Exercise-induced headaches can be painful and frustrating, especially when you’re just trying to do something good for yourself. This type of headache is common and most athletes get them at some point, even if they’re only for a few minutes.
Exercise headaches can occur after your workout or even during your session regardless of the type of exercise. According to a study published in Cephalalgia out of about 1,800 people from Norway, about 12% of participants had an exercise headache at least once in their life. Exercise-induced headaches are manifested by pulsating pain and can last from five minutes to 48 hours. So, why do these annoying pains happen?
There are lots of unknown reasons for headaches, including exercise headaches. Actually, doctors don’t have an exact answer for why they occur. However, there are some solid theories based on the physiological responses people experience due to physical activity.
Poor form can provoke muscle tension that can turn into a headache, especially if you’re using your shoulder or neck muscles. Activities such as weight lifting, pushups, crunches, and running can cause neck tension if they are done improperly. If you’re using your neck muscles during workout, try some gentle stretches afterward.
Dehydration is actually a very common cause of exercise headaches. It may sound surprising but when your brain is dehydrated, it can swell a bit, and physical load can make it worse. Fatigue can also trigger a headache especially along with dehydration.

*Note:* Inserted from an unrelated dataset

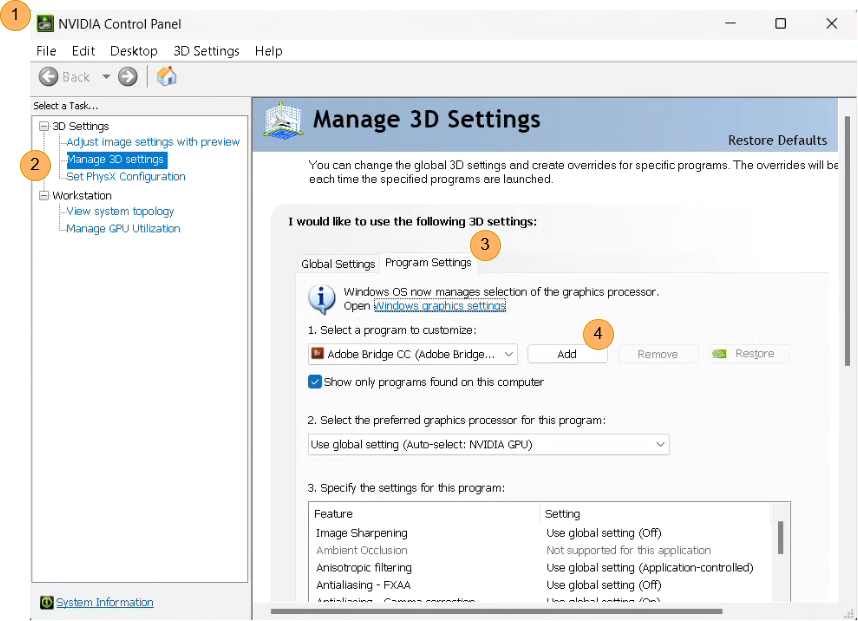Open the preferred graphics processor dropdown
This screenshot has height=621, width=858.
(488, 444)
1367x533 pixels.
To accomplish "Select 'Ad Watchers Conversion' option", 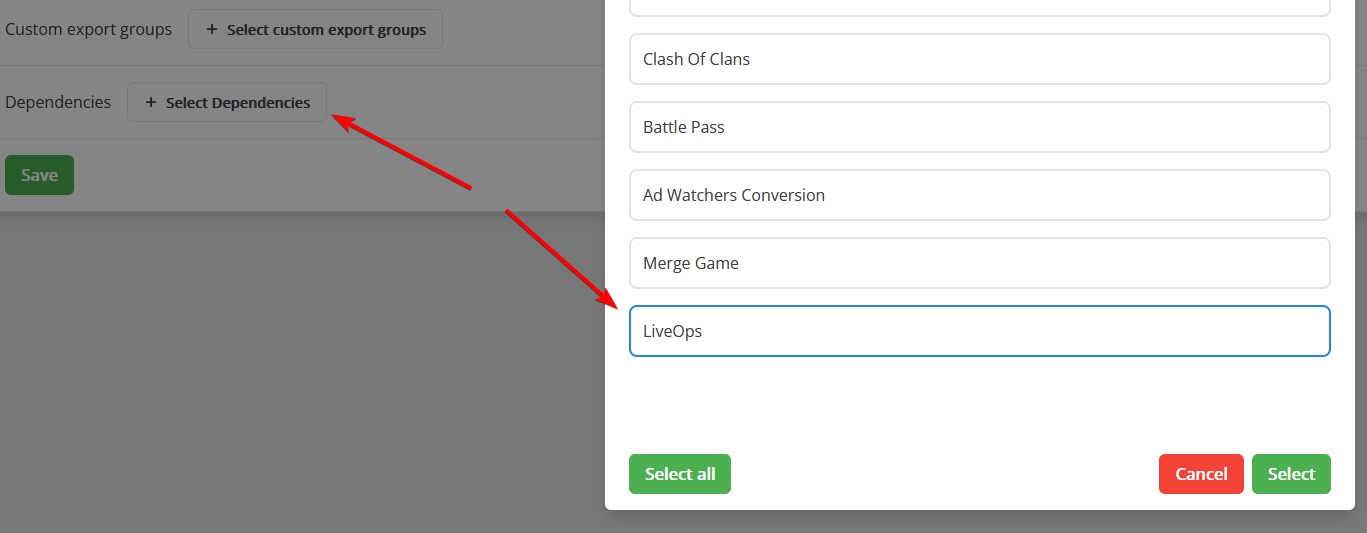I will click(979, 195).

The best headache treatment option, in this case, is optimal hydration. According to the American College of Sports Medicine, the recommended water intake is 16 to 20 ounces at least four hours before exercise. Also, don’t forget to drink when you’re thirsty during your workout. If your dehydration is caused by a hangover and a lack of sleep, you simply need a rest.

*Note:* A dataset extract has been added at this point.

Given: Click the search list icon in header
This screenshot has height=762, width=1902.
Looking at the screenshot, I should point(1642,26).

Since physical activity increases your heart rate, your muscles and brain require more oxygen which causes your blood vessels to dilate for the increased circulation. This might increase blood pressure in your brain that results in a short-term headache.
Warming up allows that process to happen more gradually. You’ll increase blood flow to the muscles and get your circulation ramping up. Therefore, don’t forget about warming up before your workout. A proper warm out should take at least five to 10 minutes.

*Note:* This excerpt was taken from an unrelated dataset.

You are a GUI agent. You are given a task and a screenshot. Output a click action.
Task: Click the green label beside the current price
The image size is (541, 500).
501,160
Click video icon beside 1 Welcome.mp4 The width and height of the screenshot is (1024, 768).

If you are sure that you are well hydrated and slept well but you’re still experiencing a headache after exercise, it might be caused by stress. Stress is always accompanied by high cortisol levels. Since exercise can increase cortisol even more, which can easily result in a headache.
Stress is a powerful mess maker that is able to wreak havoc on your body. And when you add a workout your body may not be able to handle the stress.
If you think that physical activity might make you feel better and decrease your stress levels, you may want to consider swapping your regular routine with something more chill like yoga that can fight any kind of stress. Poses such as the cat-cow, seated forward fold, and Shavasana can help your mind and body relax.
Improper breathing during workouts especially during HHIT may be the cause of your exercise-induced headache. People often unconsciously hold their breath during effort which can increase intracranial pressure and this results in a headache. Pay attention to how your breath during your workout and make sure you are not holding breath throughout your movement.